At the beginning of the run, the trainer announced my new goal was now 172 SPM. But, I turned on some music with a faster beat and set out from my house up the crazy hills of my neighborhood. And there was my first mistake. Up a small hill: Womp-womp. Flat: Ding ding! Yay! Up another larger hill: Womp-womp. Dammit! Finally after a mile of struggling to avoid the sad trombone of failure, I stopped at a red light and discovered the one minor thing I don’t like about Lumo (and can’t figure out if it’s a setting I haven’t discovered or what): even though I “paused” my run on the app, it automatically ended my run after about a minute of waiting!
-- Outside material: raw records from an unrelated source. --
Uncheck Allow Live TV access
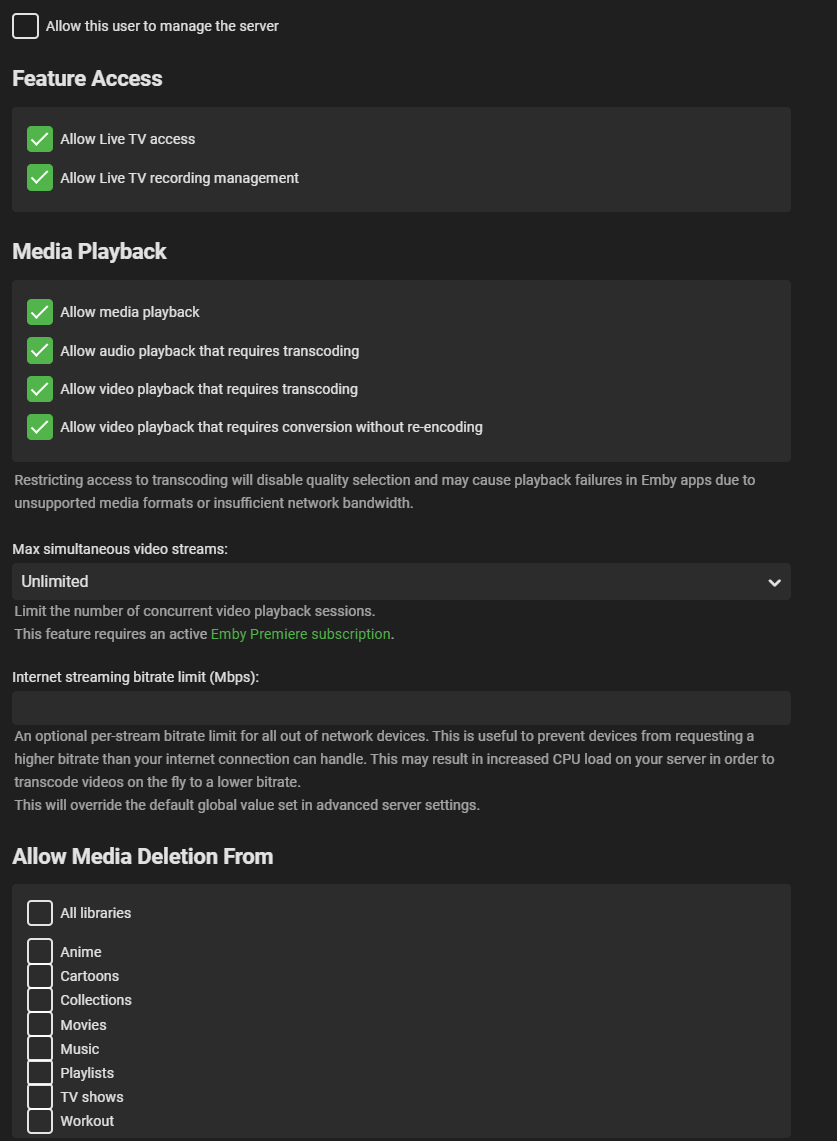The width and height of the screenshot is (837, 1141). point(40,139)
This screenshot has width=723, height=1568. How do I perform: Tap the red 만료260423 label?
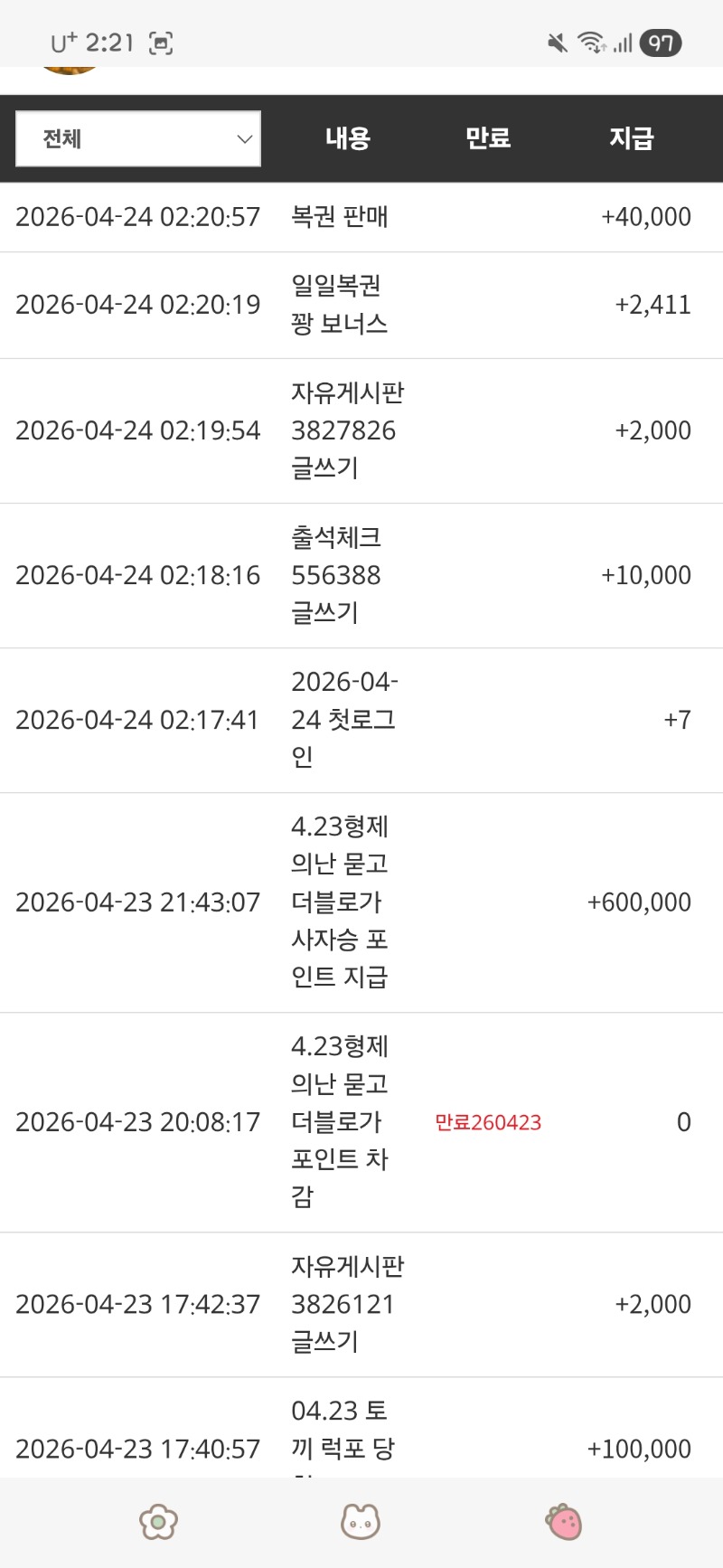(x=488, y=1122)
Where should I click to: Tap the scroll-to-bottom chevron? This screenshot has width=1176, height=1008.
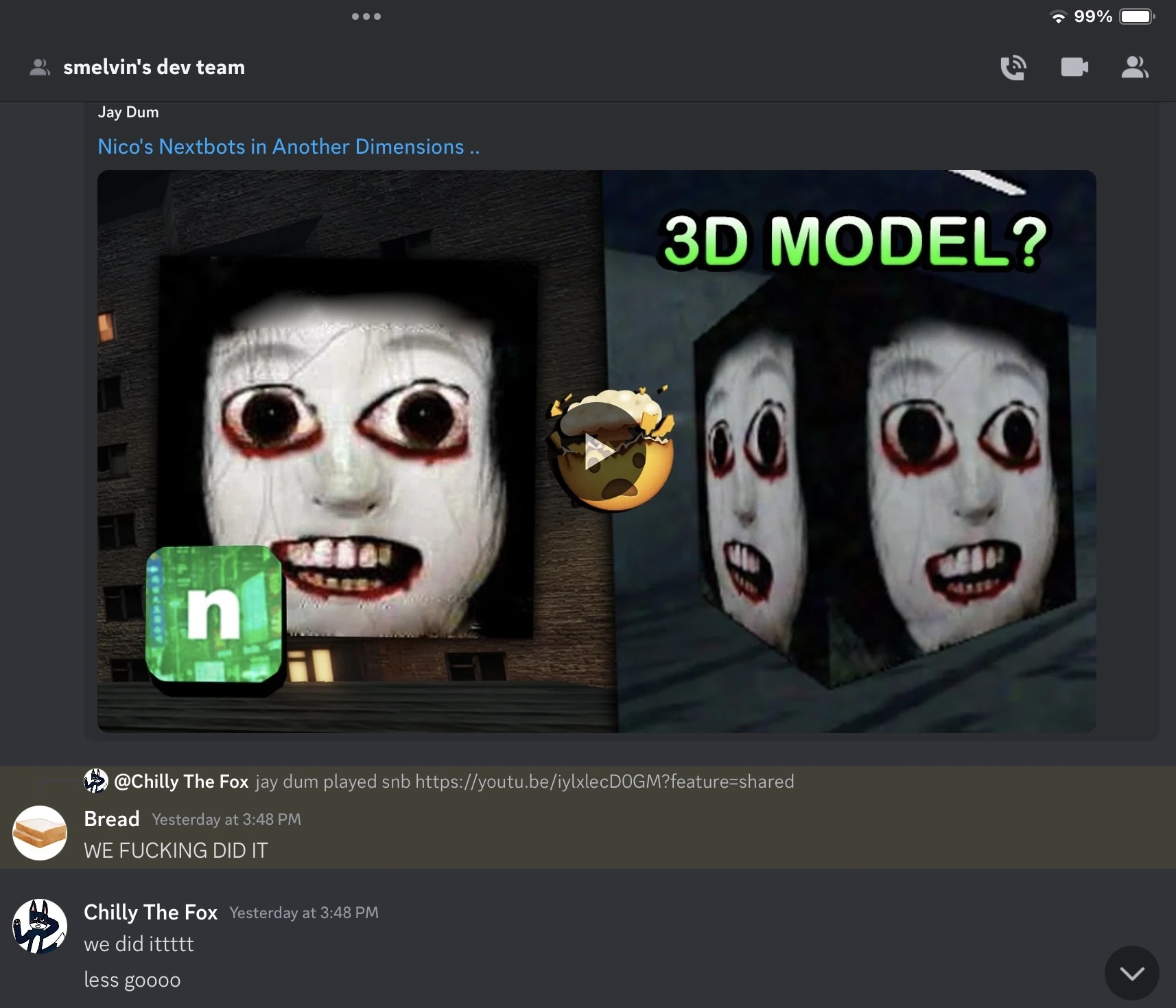(1130, 972)
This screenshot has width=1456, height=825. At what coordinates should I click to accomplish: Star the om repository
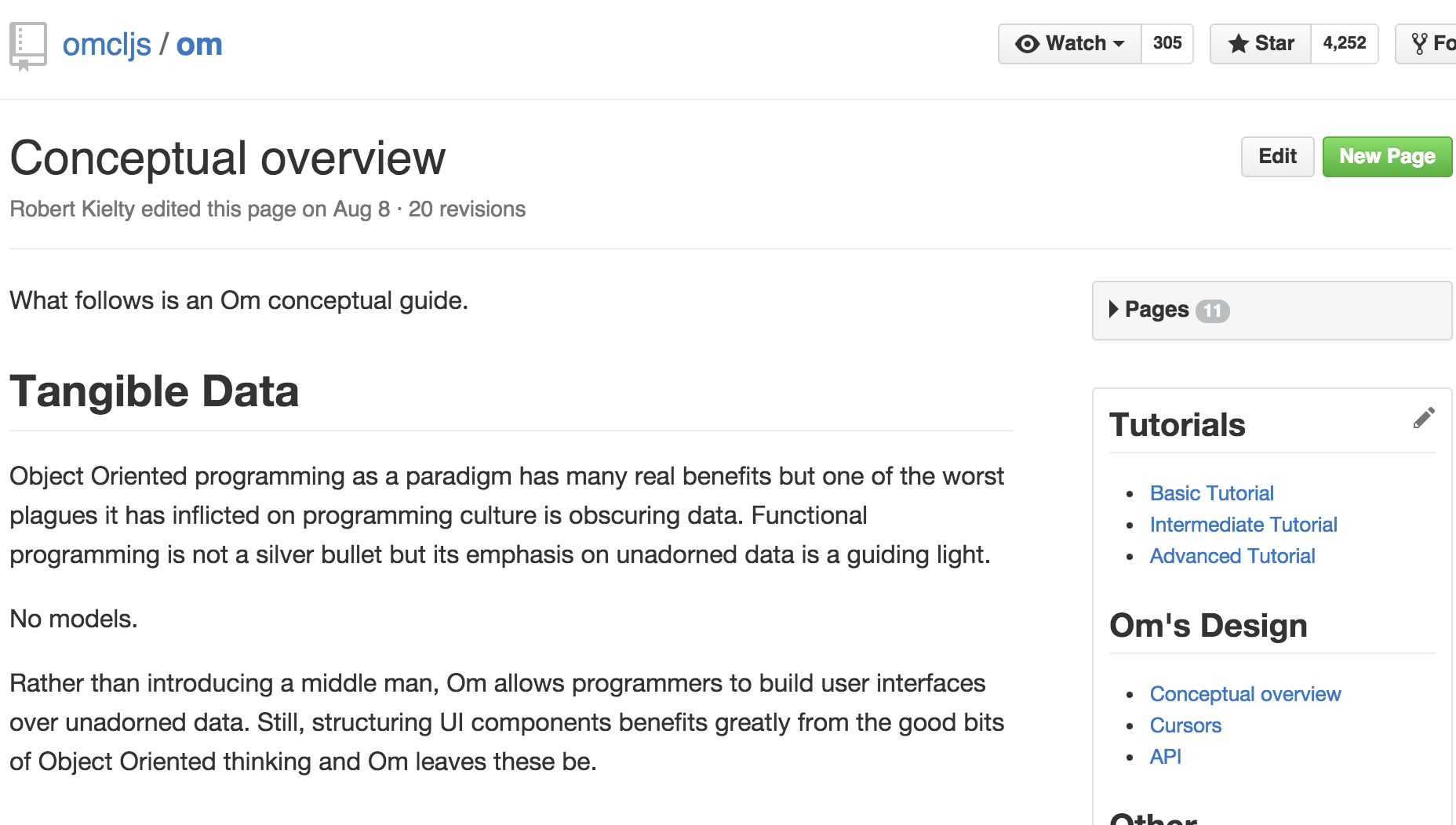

It was frustrating: now that the run was “over”, it marked me as not meeting my goal even though I wanted to keep working towards it, and even if I restarted, my distance and other stats would restart at 0. Overall not a dealbreaker, but kind of irritating.
Because I was now obsessed with nailing a full workout at 172 SPM the whole time, I had to take it out for another run last night – and while it was a struggle, I did it!
Even though I stacked the deck by running on an almost entirely flat course, it was still hard as anything to maintain that cadence without hearing the womp womp. A few times I even cursed out loud at the sound because I was so sure I’d been nailing the goal but wasn’t!
In short, Lumo Run is a ridiculously good motivator. I’ve only run with it a handful of times and worked on ONE metric with it, so I’ve still got a ways to go. But with a tool that’s so clear and immediate with its feedback, for the first time I’m actually looking forward to putting in the work because I know it’ll pay off. It’s like having a tiny trainer in my ear at every step, and the results are right there in my run.
And in addition to having this really cool tool, Lumo is also currently hosting the #ThisIsMyCoach Instagram contest: simply submit a photo or video of your coach using the hashtag #ThisIsMyCoach explaining why they are an inspiration, and you could win a grand prize VIP trip for two to the Kona Ironman Championships! For more info, visit their site and be sure to enter by 5pm PST on September 1 for your chance to win.
Have you ever used a training tool like this before? What do you think? What’s your current cadence (and if it’s over 172, HOW??)